**DO THIS:** Repeat every item below word for word, leaving out nothing and changing nothing.

**RECORD SET:**
======

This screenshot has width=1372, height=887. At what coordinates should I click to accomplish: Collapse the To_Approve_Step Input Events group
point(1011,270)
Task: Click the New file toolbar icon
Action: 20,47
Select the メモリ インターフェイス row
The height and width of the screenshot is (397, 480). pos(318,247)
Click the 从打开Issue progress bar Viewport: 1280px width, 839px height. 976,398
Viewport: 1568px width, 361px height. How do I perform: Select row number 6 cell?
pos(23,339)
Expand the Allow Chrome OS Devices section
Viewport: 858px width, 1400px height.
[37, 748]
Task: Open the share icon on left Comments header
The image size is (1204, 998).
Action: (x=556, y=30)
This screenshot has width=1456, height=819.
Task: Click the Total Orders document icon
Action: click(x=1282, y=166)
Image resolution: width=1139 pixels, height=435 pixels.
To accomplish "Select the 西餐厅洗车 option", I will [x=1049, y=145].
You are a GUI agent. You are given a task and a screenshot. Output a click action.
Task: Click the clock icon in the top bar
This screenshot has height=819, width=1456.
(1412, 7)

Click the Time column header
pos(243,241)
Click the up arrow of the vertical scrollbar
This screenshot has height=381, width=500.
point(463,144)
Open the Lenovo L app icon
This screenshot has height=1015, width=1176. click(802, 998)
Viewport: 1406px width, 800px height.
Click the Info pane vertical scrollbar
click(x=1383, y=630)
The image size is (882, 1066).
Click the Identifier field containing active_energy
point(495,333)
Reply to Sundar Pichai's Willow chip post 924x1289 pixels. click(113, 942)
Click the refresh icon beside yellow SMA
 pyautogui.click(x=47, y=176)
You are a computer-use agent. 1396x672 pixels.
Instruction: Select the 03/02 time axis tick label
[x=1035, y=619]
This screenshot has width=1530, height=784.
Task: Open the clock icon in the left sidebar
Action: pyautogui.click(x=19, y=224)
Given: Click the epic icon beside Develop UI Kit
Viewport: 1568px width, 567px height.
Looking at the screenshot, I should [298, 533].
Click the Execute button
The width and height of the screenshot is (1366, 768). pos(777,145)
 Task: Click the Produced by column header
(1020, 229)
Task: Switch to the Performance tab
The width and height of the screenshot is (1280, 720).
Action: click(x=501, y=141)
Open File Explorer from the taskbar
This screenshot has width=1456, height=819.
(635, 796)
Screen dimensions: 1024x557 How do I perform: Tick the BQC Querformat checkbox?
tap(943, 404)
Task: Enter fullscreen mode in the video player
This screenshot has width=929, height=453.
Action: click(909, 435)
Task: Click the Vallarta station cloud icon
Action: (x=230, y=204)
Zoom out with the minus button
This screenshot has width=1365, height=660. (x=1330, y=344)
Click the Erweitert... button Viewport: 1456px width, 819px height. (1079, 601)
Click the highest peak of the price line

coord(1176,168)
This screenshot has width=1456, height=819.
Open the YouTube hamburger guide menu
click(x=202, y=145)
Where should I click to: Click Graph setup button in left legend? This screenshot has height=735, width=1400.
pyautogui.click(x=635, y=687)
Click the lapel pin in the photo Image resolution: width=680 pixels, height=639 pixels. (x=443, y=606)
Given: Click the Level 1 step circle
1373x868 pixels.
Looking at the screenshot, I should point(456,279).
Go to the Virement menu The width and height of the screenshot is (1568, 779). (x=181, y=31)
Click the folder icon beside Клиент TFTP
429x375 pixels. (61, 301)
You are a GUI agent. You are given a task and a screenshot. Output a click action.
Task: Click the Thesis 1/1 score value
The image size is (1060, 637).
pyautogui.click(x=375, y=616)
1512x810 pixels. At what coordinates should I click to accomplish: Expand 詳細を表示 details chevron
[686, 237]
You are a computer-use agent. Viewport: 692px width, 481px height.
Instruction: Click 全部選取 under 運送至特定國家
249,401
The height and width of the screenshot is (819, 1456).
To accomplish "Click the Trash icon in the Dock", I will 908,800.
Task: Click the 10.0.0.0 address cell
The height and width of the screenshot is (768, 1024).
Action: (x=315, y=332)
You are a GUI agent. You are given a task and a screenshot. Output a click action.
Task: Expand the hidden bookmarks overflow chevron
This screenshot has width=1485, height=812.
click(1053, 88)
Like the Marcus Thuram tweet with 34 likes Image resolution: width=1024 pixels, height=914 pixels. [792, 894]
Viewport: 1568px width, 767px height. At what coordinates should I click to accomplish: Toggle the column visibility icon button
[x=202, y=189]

======

**COMPLETED TASK:**
This screenshot has width=1372, height=887. At what coordinates should I click to accomplish: Collapse the To_Approve_Step Input Events group
point(1011,270)
Task: Click the New file toolbar icon
Action: 20,47
Select the メモリ インターフェイス row
The height and width of the screenshot is (397, 480). pos(318,247)
Click the 从打开Issue progress bar Viewport: 1280px width, 839px height. 976,398
Viewport: 1568px width, 361px height. How do I perform: Select row number 6 cell?
pos(23,339)
Expand the Allow Chrome OS Devices section
Viewport: 858px width, 1400px height.
[37, 748]
Task: Open the share icon on left Comments header
The image size is (1204, 998).
Action: (x=556, y=30)
This screenshot has width=1456, height=819.
Task: Click the Total Orders document icon
Action: click(x=1282, y=166)
Image resolution: width=1139 pixels, height=435 pixels.
To accomplish "Select the 西餐厅洗车 option", I will [x=1049, y=145].
You are a GUI agent. You are given a task and a screenshot. Output a click action.
Task: Click the clock icon in the top bar
This screenshot has height=819, width=1456.
(1412, 7)

Click the Time column header
pos(243,241)
Click the up arrow of the vertical scrollbar
This screenshot has height=381, width=500.
point(463,144)
Open the Lenovo L app icon
This screenshot has height=1015, width=1176. click(802, 998)
Viewport: 1406px width, 800px height.
Click the Info pane vertical scrollbar
click(x=1383, y=630)
The image size is (882, 1066).
Click the Identifier field containing active_energy
point(495,333)
Reply to Sundar Pichai's Willow chip post 924x1289 pixels. click(113, 942)
Click the refresh icon beside yellow SMA
 pyautogui.click(x=47, y=176)
You are a computer-use agent. 1396x672 pixels.
Instruction: Select the 03/02 time axis tick label
[x=1035, y=619]
This screenshot has width=1530, height=784.
Task: Open the clock icon in the left sidebar
Action: pyautogui.click(x=19, y=224)
Given: Click the epic icon beside Develop UI Kit
Viewport: 1568px width, 567px height.
Looking at the screenshot, I should [298, 533].
Click the Execute button
The width and height of the screenshot is (1366, 768). pos(777,145)
 Task: Click the Produced by column header
(1020, 229)
Task: Switch to the Performance tab
The width and height of the screenshot is (1280, 720).
Action: click(x=501, y=141)
Open File Explorer from the taskbar
This screenshot has width=1456, height=819.
(635, 796)
Screen dimensions: 1024x557 How do I perform: Tick the BQC Querformat checkbox?
tap(943, 404)
Task: Enter fullscreen mode in the video player
This screenshot has width=929, height=453.
Action: click(909, 435)
Task: Click the Vallarta station cloud icon
Action: (x=230, y=204)
Zoom out with the minus button
This screenshot has width=1365, height=660. (x=1330, y=344)
Click the Erweitert... button Viewport: 1456px width, 819px height. (1079, 601)
Click the highest peak of the price line

coord(1176,168)
This screenshot has width=1456, height=819.
Open the YouTube hamburger guide menu
click(x=202, y=145)
Where should I click to: Click Graph setup button in left legend? This screenshot has height=735, width=1400.
pyautogui.click(x=635, y=687)
Click the lapel pin in the photo Image resolution: width=680 pixels, height=639 pixels. (x=443, y=606)
Given: Click the Level 1 step circle
1373x868 pixels.
Looking at the screenshot, I should point(456,279).
Go to the Virement menu The width and height of the screenshot is (1568, 779). (x=181, y=31)
Click the folder icon beside Клиент TFTP
429x375 pixels. (61, 301)
You are a GUI agent. You are given a task and a screenshot. Output a click action.
Task: Click the Thesis 1/1 score value
The image size is (1060, 637).
pyautogui.click(x=375, y=616)
1512x810 pixels. At what coordinates should I click to accomplish: Expand 詳細を表示 details chevron
[686, 237]
You are a computer-use agent. Viewport: 692px width, 481px height.
Instruction: Click 全部選取 under 運送至特定國家
249,401
The height and width of the screenshot is (819, 1456).
To accomplish "Click the Trash icon in the Dock", I will 908,800.
Task: Click the 10.0.0.0 address cell
The height and width of the screenshot is (768, 1024).
Action: (x=315, y=332)
You are a GUI agent. You are given a task and a screenshot. Output a click action.
Task: Expand the hidden bookmarks overflow chevron
This screenshot has width=1485, height=812.
click(1053, 88)
Like the Marcus Thuram tweet with 34 likes Image resolution: width=1024 pixels, height=914 pixels. [792, 894]
Viewport: 1568px width, 767px height. At what coordinates should I click to accomplish: Toggle the column visibility icon button
[x=202, y=189]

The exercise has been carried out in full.